Stated problem 1: According to the article on World War II puppet-government coins, in what year did Japan change Manchukuo from a republic into a monarchy?
Stated problem 2: Please repeat the stretch of the article on World War II puppet-government coins from "Japan has its" through "an independent nation.".
Stated problem 3: Go on with the article on World War II puppet-government coins from the point where it stops.

Document section:
[start]

Updated (08/30/2023): Includes additional information about a Japanese puppet government coin recently added to my collection.
How did they teach you to be just a happy puppet dancing on a string?
How did you learn everything that comes along with slavish funnery?
Tell me something, if the world is so insane
Is it making you sane again to let another man tug at the thread that pulls up your nodding head?“You Happy Puppet,” 10,000 Maniacs
I recently purchased some coins that had been issued by World War II-era puppet governments. I find these coins to be fascinating in a number of respects. For one thing, it’s always interesting to possess a coin that has outlived the government that issued it. Additionally, these coins illustrate many important themes, and are an indelible part of the overall history of World War II.
When Japan invaded Manchuria in 1931, kicking off the Sino-Japanese portion of World War II, it wasn’t hard to see why Japan would want the strategically important region. Manchuria (home of the Qing Dynasty, which had ruled over China for centuries until the start of the Republic Era in 1911), was rich in natural resources and, with memories of the Russo-Japanese War still fresh in everyone’s minds, it provided Japan with an important buffer against its old foe. And, of course, assuming Japan wouldn’t just be satisfied with one part of China, Manchuria would be a good starting point for additional invasions.
With China either recovering from or in the midst of various internal conflicts, including one with the Communists that would eventually reach its conclusion in 1949, it wasn’t able to put forth much opposition to advancing Japanese troops. Within a few months, Japan had overrun Manchuria, and by early 1932, Japan had established the independent republic of Manchukuo (“Great Manchu Nation”).
Of course, Manchukuo was independent in name only. In reality, the republic was actually a puppet state for Japan (for instance, the commanding officer of the Kwantung Army in Manchukuo had the power to veto the decisions of the purportedly independent republic’s government). And nowhere was this more apparent than in 1934, when Japan decided to change Manchukuo from a republic into a monarchy. The last emperor of China and head of the Manchu-based Qing Dynasty, Puyi, who had been installed as “chief executive” in 1932, was crowned ruler of Manchukuo, but his authority was subordinate to Kwantung Army.
Japan has its reasons for establishing a puppet government instead of simply annexing and occupying Manchuria. For one thing, Japan hoped to gain international recognition of Manchukuo. While the League of Nations and the U.S. condemned the Japanese invasion, other nations, including Costa Rica, the Dominican Republic, Hungary, Spain, and future Axis co-members Germany and Italy recognized Manchukuo as an independent nation.

[end]

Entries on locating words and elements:
[start]

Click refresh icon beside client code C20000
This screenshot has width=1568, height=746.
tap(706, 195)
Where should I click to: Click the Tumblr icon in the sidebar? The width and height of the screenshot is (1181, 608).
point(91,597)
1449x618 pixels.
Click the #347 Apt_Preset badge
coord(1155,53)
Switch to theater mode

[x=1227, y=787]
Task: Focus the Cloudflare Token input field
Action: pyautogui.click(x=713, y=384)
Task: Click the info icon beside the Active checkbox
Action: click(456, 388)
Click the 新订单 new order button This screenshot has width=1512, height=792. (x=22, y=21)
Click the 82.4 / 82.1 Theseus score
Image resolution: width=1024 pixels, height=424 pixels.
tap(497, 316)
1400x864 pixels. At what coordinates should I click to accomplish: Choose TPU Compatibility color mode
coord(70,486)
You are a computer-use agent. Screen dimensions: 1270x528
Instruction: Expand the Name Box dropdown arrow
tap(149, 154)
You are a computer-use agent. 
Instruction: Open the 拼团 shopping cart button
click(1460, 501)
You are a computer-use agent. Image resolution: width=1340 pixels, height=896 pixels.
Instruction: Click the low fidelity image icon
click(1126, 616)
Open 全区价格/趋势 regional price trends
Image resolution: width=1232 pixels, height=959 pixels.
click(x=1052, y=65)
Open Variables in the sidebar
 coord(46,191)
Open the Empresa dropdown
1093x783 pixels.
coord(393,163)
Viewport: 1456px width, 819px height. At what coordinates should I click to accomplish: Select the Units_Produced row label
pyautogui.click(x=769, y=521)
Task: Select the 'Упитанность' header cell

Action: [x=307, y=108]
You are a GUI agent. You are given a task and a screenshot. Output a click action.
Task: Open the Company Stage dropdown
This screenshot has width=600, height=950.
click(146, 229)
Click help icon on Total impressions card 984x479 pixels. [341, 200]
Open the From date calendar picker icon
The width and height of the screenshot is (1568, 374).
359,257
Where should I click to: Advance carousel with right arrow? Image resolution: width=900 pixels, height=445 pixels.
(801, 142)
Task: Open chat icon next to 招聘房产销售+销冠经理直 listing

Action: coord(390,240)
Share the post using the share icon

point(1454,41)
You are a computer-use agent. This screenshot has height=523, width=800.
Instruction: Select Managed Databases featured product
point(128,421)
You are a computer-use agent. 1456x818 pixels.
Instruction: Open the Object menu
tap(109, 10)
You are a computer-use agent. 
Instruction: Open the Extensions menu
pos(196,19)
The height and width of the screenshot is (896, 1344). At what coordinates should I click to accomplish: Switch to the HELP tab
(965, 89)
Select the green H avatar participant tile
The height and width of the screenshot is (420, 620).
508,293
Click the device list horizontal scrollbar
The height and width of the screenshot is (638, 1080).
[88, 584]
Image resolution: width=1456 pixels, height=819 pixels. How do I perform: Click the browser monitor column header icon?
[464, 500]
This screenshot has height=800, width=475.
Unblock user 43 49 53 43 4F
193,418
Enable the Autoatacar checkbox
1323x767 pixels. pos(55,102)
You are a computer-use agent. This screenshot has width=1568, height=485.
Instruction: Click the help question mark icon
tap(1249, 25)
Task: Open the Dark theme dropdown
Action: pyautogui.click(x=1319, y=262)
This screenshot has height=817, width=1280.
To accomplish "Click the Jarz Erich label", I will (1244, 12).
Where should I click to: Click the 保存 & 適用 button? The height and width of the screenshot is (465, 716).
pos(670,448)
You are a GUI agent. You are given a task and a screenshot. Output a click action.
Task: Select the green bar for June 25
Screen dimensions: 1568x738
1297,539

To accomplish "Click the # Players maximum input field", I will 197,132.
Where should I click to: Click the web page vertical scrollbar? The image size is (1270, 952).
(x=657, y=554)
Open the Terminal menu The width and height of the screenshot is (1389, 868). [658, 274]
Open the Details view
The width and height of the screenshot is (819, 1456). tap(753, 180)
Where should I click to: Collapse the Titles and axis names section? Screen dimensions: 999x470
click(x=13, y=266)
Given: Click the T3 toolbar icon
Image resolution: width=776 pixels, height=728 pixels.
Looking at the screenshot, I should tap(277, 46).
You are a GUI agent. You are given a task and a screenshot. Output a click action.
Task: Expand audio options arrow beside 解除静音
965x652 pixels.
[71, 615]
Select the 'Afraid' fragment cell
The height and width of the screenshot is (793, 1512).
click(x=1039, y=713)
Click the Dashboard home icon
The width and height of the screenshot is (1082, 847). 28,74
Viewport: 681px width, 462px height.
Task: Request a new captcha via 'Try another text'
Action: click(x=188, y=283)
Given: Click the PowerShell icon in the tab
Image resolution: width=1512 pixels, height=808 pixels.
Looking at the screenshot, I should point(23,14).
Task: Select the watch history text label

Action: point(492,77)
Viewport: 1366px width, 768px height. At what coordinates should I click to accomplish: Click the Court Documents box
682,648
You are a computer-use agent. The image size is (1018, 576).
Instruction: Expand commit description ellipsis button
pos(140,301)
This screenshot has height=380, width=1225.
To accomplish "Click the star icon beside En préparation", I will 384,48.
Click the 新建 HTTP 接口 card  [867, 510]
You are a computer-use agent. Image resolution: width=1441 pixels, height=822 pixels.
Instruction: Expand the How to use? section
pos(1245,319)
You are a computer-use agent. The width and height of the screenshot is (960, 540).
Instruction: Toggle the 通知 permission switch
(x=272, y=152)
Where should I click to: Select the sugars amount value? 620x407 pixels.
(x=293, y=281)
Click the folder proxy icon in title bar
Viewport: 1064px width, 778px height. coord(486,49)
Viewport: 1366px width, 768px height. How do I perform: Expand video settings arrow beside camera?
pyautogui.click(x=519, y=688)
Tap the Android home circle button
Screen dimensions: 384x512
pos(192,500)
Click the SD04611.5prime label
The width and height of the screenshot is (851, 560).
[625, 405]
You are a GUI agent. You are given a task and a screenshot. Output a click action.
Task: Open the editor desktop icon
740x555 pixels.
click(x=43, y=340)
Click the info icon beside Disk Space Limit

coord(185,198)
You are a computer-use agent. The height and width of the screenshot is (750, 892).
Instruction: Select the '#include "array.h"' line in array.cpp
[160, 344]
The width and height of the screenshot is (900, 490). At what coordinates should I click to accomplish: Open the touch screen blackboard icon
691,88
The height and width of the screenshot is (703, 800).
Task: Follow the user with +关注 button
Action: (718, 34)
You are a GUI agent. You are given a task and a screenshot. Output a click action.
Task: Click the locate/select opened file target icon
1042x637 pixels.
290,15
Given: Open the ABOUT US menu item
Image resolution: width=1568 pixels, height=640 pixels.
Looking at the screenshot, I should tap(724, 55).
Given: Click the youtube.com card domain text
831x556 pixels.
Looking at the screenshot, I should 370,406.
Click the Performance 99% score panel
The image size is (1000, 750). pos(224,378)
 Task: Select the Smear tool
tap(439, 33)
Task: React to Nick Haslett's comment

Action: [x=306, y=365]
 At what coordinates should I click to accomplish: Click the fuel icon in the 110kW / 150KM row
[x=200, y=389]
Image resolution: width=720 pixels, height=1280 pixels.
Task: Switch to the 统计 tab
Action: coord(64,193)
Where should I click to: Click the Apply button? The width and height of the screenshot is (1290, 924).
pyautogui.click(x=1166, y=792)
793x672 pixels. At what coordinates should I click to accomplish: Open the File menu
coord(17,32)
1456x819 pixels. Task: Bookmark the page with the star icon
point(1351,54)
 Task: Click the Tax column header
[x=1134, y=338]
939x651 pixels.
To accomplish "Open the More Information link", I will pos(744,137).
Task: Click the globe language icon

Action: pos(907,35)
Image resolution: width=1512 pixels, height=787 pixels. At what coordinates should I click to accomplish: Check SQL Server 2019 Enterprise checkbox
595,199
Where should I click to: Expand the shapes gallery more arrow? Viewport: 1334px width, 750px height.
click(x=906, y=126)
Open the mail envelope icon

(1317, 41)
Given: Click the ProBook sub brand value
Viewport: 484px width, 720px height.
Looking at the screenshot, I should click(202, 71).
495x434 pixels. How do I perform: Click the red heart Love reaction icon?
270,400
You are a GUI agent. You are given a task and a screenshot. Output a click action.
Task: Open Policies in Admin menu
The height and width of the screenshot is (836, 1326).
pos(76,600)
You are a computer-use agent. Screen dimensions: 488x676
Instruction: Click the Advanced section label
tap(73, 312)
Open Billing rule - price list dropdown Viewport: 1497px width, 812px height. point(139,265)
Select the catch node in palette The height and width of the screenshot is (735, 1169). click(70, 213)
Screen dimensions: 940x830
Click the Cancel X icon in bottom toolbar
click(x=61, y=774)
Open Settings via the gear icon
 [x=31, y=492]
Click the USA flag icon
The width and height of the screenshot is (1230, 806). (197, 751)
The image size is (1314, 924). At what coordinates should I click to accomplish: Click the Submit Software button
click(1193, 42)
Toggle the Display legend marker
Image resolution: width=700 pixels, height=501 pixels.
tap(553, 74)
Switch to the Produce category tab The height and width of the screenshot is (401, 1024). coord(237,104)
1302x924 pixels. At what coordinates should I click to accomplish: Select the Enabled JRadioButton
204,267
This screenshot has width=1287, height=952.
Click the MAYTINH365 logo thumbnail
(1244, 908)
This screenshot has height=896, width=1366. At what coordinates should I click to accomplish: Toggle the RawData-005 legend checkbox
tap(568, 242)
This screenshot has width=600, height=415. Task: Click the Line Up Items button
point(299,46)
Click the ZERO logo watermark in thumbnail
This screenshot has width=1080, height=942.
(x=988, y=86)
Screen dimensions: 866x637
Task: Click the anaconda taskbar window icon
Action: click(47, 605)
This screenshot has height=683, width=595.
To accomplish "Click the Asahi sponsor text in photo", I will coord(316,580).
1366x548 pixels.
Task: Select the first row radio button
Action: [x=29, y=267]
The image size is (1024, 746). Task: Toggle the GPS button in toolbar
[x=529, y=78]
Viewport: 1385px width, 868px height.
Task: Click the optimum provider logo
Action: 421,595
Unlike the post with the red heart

[end]

Written reply 1: 1934

Written reply 2:
Japan has its reasons for establishing a puppet government instead of simply annexing and occupying Manchuria. For one thing, Japan hoped to gain international recognition of Manchukuo. While the League of Nations and the U.S. condemned the Japanese invasion, other nations, including Costa Rica, the Dominican Republic, Hungary, Spain, and future Axis co-members Germany and Italy recognized Manchukuo as an independent nation.

Written reply 3:
But mostly, Japan hoped to use Manchukuo’s natural resources and strategic location to conquer the rest of China. With Japan getting most of the good stuff, Manchukuo had to make due with whatever was left. As such, the coins of Manchukuo tended to be made of cheaper, more affordable metals like zinc, aluminum, copper-nickel, or bronze. Perhaps the most distinctive Manchukuo coins are the ones made from red fiber magnesite, an abundant raw material in the region.
If you’re going to buy one of these red fiber coins online, then be prepared to gamble. Most uncertified red fiber coins are very affordable – however, the bulk come from China. As a rule, you should generally avoid buying coins from there – unless you don’t care about authenticity. Or if you just want one for your collection and don’t want to pay for a certified red fiber coins, which can be quite pricey. I saw one certified 5 fen coin go for $200-plus on eBay. Ultimately, I got this one from a dealer in the Czech Republic with good reviews and a liberal return policy. It didn’t cost me that much, and I really like it. So if it turns out to be fake – oh well.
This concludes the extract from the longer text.